Gugel v. County of Suffolk

Gugel v County of Suffolk (2014 NY Slip Op 06054)
Gugel v County of Suffolk
2014 NY Slip Op 06054
Decided on September 10, 2014
Appellate Division, Second Department
Published by New York State Law Reporting Bureau pursuant to Judiciary Law § 431.
This opinion is uncorrected and subject to revision before publication in the Official Reports.


Decided on September 10, 2014SUPREME COURT OF THE STATE OF NEW YORKAppellate Division, Second Judicial Department
PETER B. SKELOS, J.P.
LEONARD B. AUSTIN
SANDRA L. SGROI
HECTOR D. LASALLE, JJ.

2013-02506
(Index No. 16602/10)

[*1]William Gugel, et al., appellants,

v

County of Suffolk, respondent.




Ahern & Ahern, Kings Park, N.Y. (Dennis P. Ahern of counsel), for appellants.

Dennis M. Brown, County Attorney, Hauppauge, N.Y. (Diana T. Bishop of counsel), for respondent.



DECISION & ORDER

In an action to recover damages for injury to property, the plaintiffs appeal from an order of the Supreme Court, Suffolk County (Jones, Jr., J.), entered January 16, 2013, which granted the defendant's motion for summary judgment dismissing the complaint.

ORDERED that the order is reversed, on the law, with costs, and the defendant's motion for summary judgment dismissing the complaint is denied.

A municipality is immune from liability "arising out of claims that it negligently designed [a] sewerage system" (Tappan Wire & Cable, Inc. v County of Rockland, 7 AD3d 781, 782; see Fireman's Fund Ins. Co. v County of Nassau, 66 AD3d 823, 824). However, a municipality "is not entitled to governmental immunity arising out of claims that it negligently maintained the sewerage system as these claims challenge conduct which is ministerial in nature" (Tappan Wire & Cable, Inc. v County of Rockland, 7 AD3d at 782; see De Witt Props. v City of New York, 44 NY2d 417, 423-424; Biernacki v Village of Ravena, 245 AD2d 656, 657; Moore v City of Yonkers, 54 AD3d 397). In order for a municipality to demonstrate its prima facie entitlement to judgment as a matter of law in sewer backup cases, the municipality must show that it had no " notice of a dangerous condition,'" and that "it regularly inspected and maintained the subject sewer line" (Fireman's Fund Ins. Co. v County of Nassau, 66 AD3d at 824, quoting De Witt Props. v City of New York, 44 NY2d at 424; see Azizi v Village of Croton-on-Hudson, 79 AD3d 953, 955; Holy Temple First Church of God in Christ v City of Hudson, 17 AD3d 947).

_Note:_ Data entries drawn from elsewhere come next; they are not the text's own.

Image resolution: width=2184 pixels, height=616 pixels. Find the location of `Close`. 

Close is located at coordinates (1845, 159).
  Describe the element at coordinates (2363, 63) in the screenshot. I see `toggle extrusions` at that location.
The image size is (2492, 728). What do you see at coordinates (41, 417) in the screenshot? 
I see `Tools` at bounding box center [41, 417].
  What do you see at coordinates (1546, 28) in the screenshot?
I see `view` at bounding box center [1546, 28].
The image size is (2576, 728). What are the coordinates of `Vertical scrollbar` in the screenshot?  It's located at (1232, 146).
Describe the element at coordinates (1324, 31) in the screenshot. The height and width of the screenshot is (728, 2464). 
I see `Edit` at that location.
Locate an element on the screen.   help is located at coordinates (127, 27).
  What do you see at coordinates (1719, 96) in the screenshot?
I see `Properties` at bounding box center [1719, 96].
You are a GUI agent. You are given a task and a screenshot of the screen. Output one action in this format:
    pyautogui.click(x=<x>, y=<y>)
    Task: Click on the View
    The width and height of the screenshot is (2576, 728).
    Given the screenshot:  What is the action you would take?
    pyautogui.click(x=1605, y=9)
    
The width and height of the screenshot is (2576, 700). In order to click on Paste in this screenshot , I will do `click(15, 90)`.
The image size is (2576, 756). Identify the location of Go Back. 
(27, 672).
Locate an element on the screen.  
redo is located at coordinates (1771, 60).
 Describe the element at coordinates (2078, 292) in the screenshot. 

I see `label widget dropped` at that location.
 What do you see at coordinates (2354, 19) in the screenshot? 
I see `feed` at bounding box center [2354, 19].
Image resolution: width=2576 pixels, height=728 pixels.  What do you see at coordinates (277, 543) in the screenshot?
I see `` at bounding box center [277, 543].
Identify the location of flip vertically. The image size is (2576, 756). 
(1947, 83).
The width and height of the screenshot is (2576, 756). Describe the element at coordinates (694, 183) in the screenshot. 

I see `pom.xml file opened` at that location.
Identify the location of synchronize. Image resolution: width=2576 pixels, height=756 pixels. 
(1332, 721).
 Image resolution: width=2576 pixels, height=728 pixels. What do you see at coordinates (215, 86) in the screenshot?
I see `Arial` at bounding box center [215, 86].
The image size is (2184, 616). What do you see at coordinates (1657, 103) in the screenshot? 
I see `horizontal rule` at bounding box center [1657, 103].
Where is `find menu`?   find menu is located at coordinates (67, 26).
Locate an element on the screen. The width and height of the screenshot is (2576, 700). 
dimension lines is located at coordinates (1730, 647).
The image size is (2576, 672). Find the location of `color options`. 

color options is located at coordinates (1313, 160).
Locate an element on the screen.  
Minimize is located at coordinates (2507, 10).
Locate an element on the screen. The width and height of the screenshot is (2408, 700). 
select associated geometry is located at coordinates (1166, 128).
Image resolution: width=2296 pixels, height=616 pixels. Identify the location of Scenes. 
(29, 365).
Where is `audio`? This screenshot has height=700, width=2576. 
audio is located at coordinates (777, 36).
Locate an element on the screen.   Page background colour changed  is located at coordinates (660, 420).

Here, although there is nothing in the record to show that the defendant County of Suffolk had prior notice of a dangerous condition in the subject sewer system, the County's proof regarding its regular inspection and maintenance of the sewer system was deficient. Specifically, the records that the County submitted in support of its motion for summary judgment were confusing, internally inconsistent, and did not support the conclusion made in an accompanying affidavit of a County Department of Public Works employee, who stated that the subject sewer line was annually "jetted" to clear blockages. In this regard, we note that the County also submitted a deposition transcript of another Department of Public Works employee, who testified at his deposition that he thought the subject sewage backup was caused by "grease and grit that form[ed] blockages." Accordingly, the County failed to demonstrate its prima facie entitlement to judgment [*2]as a matter of law and, thus, its motion should have been denied regardless of the sufficiency of the plaintiff's opposition papers (see Winegrad v New York Univ. Med. Ctr., 64 NY2d 851, 853; Westchester Medical Center v State Farm Mut. Auto Ins. Co., 44 AD3d 750, 754).

SKELOS, J.P., AUSTIN, SGROI and LASALLE, JJ., concur.